» Excerpted records
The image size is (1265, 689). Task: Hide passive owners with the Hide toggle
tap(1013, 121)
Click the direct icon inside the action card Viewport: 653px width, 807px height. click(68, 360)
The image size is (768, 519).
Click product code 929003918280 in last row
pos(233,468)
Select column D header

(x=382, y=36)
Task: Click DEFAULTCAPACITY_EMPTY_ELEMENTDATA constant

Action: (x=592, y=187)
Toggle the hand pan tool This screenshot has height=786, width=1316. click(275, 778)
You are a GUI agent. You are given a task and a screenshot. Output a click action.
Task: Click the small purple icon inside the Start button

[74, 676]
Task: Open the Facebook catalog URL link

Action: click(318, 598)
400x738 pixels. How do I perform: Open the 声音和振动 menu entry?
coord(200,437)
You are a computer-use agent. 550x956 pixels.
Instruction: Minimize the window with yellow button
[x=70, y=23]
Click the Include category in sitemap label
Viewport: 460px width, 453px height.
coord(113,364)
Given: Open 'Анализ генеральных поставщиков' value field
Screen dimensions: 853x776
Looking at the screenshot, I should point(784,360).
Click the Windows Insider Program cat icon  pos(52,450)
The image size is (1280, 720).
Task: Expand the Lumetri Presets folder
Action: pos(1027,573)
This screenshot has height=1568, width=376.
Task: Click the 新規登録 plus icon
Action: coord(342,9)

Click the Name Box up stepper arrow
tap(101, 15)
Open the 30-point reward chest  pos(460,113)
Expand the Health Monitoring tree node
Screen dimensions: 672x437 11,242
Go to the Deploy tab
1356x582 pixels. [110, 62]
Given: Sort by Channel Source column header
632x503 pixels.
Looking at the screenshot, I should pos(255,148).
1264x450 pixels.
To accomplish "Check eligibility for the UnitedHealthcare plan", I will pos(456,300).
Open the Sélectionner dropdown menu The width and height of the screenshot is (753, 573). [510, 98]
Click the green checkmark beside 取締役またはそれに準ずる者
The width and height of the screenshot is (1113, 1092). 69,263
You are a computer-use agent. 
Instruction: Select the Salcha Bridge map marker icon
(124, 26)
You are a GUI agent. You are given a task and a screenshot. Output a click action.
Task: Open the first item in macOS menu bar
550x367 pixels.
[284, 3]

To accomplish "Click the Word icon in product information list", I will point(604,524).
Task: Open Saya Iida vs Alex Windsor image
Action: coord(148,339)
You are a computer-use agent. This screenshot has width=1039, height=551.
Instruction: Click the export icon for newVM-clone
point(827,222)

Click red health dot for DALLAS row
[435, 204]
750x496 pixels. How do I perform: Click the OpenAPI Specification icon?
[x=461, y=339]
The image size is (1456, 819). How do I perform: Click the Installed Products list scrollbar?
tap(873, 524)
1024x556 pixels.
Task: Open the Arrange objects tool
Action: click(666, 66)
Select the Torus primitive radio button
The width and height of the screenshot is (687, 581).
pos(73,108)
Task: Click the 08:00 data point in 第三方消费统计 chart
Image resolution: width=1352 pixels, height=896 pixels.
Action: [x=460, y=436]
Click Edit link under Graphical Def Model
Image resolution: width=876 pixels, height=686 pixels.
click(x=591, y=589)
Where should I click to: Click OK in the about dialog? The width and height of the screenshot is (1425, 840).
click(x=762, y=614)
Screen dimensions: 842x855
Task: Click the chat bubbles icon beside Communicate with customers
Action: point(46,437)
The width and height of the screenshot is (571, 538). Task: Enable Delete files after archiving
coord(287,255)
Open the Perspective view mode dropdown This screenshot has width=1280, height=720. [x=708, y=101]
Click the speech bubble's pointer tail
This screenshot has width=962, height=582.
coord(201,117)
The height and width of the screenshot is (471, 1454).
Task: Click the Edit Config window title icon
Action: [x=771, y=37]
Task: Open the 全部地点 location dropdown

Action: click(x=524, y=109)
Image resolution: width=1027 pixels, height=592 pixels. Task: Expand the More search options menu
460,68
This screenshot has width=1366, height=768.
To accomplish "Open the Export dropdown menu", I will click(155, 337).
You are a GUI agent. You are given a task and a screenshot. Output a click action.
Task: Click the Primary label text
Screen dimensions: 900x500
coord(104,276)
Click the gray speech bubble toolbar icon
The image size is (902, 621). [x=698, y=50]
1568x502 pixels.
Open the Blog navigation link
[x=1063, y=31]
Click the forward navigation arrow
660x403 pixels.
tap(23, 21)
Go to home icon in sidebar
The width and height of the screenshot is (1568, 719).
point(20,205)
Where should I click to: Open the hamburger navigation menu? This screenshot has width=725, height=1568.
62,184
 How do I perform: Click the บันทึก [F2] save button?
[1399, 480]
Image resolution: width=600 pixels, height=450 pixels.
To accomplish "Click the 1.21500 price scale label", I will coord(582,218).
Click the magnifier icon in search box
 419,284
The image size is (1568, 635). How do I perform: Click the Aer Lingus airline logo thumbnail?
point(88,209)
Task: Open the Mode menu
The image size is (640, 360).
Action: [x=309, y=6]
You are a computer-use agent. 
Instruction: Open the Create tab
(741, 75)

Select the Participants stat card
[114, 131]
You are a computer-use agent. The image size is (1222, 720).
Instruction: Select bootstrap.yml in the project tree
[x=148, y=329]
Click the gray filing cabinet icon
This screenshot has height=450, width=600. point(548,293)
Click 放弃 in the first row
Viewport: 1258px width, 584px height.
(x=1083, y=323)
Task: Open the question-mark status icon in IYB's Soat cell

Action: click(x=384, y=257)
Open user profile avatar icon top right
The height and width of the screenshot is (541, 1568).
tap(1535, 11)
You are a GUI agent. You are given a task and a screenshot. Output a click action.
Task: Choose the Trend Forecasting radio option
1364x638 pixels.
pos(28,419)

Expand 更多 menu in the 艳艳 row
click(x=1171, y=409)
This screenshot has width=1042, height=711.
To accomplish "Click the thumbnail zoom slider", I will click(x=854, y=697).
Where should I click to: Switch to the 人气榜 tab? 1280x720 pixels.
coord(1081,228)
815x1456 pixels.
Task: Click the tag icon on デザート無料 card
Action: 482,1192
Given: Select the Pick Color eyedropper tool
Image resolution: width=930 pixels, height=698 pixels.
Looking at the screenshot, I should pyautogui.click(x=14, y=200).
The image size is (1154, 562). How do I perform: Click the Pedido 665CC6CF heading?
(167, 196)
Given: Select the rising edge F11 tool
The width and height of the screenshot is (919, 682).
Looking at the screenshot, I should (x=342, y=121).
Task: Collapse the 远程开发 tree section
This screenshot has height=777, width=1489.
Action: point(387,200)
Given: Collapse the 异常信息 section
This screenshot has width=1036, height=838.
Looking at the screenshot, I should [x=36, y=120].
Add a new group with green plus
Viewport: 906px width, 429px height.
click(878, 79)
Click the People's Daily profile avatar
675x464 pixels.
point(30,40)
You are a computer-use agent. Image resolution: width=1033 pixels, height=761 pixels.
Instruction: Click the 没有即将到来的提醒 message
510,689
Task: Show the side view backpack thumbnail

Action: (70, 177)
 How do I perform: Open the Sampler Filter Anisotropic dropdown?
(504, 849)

» Directions
Every line in the listing that holds "section" belongs in the answer.

» Answer to this task
Task: Collapse the 远程开发 tree section
Given: Collapse the 异常信息 section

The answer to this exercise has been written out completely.